Directors attending: Kerry Brown, Andrew Escobar, Michael Geist, Bill Gibson, Rowena Liang, Louise Macdonald, Carole Mackaay (Secretary), Kevin McArthur, Susan Mehinagic (by telephone), Bill Sandiford, Bill St.Arnaud, Rob Villeneuve

Board Advisors: John Demco, Byron Holland, Adam Scott

Guests: Albert Chang, Dave Chiswell, Paul Havey

Minutes of the Meeting of the CIRA Board of Directors held at the CIRA Offices, 350 Sparks Street, Ottawa on December 3, 2013 at 9:00 a.m.

Directors attending: Kerry Brown, Andrew Escobar, Michael Geist, Bill Gibson, Rowena Liang, Louise Macdonald, Carole Mackaay (Secretary), Kevin McArthur, Susan Mehinagic (by telephone), Bill Sandiford, Bill St.Arnaud, Rob Villeneuve

Board Advisors: John Demco, Byron Holland, Adam Scott

Guests: Albert Chang, Dave Chiswell, Paul Havey

Recording Secretary: Lynn Gravel

1. Approval of Agenda

The agenda for the meeting was adopted with a change in the order of items and an update on the Community Investment Committee as item 7.4.

2. Approval of the Draft Minutes of the October 29, 2013 Board of Directors’ Meeting

It was resolved that the minutes of the October 29, 2013 Board of Directors’ meeting be approved subject to a change under item 11. Risk Register Structure and Content Review.

(Moved: B. Gibson, seconded: R. Liang, unanimously carried)

3. Chair’s remarks

The Chair reminded the Board of Directors that all information discussed in the Board of Directors and Committee meetings must be treated as confidential.
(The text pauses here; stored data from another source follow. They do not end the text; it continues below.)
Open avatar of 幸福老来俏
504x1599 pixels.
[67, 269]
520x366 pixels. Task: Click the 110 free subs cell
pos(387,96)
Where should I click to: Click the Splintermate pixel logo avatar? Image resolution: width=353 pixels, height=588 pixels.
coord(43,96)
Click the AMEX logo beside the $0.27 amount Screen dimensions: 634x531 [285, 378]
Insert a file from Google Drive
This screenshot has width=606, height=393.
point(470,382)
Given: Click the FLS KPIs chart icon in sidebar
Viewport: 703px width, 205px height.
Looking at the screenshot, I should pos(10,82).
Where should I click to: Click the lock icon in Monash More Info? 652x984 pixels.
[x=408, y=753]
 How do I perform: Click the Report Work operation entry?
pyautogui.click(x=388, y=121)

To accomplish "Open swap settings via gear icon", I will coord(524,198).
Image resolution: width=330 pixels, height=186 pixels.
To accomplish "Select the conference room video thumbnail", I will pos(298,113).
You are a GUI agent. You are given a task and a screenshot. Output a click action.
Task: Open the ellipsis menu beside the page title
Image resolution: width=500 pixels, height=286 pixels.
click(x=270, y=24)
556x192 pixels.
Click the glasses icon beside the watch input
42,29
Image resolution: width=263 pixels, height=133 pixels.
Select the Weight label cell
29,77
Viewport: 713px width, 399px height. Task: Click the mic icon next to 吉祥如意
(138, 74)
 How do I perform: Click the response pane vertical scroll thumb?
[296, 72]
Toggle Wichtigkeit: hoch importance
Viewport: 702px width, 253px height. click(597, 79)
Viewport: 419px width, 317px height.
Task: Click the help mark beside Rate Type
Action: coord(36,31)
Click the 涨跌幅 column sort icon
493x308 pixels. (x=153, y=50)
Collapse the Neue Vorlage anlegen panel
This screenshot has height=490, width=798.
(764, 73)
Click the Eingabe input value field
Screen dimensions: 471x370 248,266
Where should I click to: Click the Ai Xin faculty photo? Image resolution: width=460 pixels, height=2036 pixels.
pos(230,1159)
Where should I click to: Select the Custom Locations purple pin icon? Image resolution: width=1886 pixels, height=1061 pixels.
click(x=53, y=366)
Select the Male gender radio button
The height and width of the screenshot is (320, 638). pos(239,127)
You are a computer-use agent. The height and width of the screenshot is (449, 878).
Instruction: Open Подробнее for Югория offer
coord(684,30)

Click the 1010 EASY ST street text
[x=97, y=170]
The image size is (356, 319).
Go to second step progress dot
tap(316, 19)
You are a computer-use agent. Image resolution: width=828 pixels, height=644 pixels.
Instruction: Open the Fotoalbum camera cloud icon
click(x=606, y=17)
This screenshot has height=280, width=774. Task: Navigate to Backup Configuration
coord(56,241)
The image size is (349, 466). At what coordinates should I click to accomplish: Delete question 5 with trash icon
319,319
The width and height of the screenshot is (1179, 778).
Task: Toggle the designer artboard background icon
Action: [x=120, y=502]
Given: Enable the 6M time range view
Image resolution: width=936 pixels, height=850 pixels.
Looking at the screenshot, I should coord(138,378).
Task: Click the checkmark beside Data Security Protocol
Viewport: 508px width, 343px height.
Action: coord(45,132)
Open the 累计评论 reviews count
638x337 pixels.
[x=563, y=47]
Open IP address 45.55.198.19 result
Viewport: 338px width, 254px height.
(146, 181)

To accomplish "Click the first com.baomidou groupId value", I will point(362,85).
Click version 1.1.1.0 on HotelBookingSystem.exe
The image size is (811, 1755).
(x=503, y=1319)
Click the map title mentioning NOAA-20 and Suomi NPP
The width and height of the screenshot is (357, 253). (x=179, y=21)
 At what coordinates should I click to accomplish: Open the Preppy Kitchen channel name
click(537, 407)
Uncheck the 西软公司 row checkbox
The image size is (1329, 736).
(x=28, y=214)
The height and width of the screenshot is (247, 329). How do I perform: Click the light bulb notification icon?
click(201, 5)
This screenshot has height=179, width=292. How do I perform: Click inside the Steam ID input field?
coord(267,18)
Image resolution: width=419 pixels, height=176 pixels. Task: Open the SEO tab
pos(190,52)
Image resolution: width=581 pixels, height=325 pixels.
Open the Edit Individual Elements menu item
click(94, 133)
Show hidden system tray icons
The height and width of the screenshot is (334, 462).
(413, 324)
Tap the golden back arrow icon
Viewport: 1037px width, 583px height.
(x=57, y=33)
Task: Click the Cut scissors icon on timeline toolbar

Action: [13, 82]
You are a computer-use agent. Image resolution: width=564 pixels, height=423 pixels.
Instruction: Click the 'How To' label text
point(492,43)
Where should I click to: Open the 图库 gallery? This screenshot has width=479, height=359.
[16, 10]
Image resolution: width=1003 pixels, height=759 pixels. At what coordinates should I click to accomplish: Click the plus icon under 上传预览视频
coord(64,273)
It was noted that a review of the Code of Conduct and Conflict of Interest Policy will be undertaken by the Governance Committee and a Declaration form that Directors sign and submit annually will be available at the next meeting. In the meantime, the Chair of the Board of Directors should be advised of any conflicts in advance of meetings.

4. Financial and Operational Updates

4.1 Report on Statutory Obligations

This report was provided to the Board of Directors as information and tabled at the meeting.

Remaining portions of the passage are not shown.